• The mortgage firm made a loss of Sh651.6 million in 2018.
• Disbursed over 1,000 loans per day on digital transformation.
HF Group has rolled out an aggressive business transformation strategy to turn around performance and accelerate growth to profitability by end of 2019.
This is after the mortgage company recorded a loss of Sh651.6 million for the year ended December 31, 2018 compared to a profit of Sh334.3 million in 2017.
HF Bank on the other hand recorded a loss of Sh395.2 million during the period under review down from a profit of Sh392.9 million the previous year.
The poor performance is attributed to slow activities in the real estate sector last.

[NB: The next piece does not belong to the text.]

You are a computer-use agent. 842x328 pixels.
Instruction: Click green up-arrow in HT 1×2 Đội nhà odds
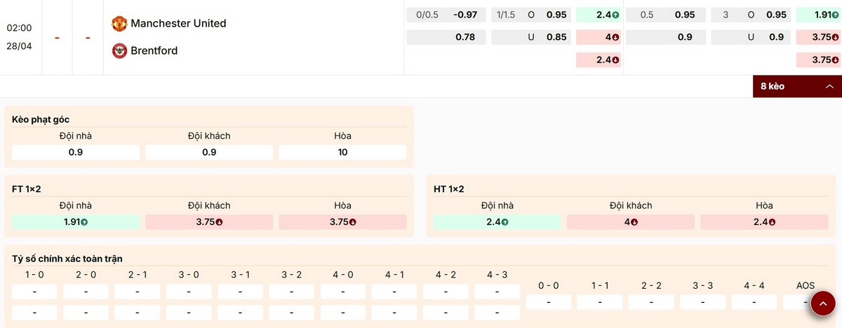[x=504, y=222]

On Thursday, CBK governor Patrick Njoroge said slow uptake of buildings saw real estate contribute Sh6 billion to non-performing loans that went up by Sh19 billion.
HF Group chief executive Robert Kibaara said the business is taking advantage of emerging opportunities in the market to build a digital bank through its digital financial services unit.
"As part of our full banking service transformation, we have diversified into new segments; diaspora banking, SME banking, institutional banking and personal banking. This expansion is informed by the need to reduce the concentration in real estate, which is capital intensive and requires long term funding," Kibaara said.
He said the strategy is anchored on four structural service areas – building a digital bank, expansion into new banking segments and maintaining dominance in mortgage finance.
The lender has so far acquired 550,000 new customers, reflecting a 600 per cent growth; disbursed over 1,000 loans per day and registered transactions in excess of Sh2.5 billion.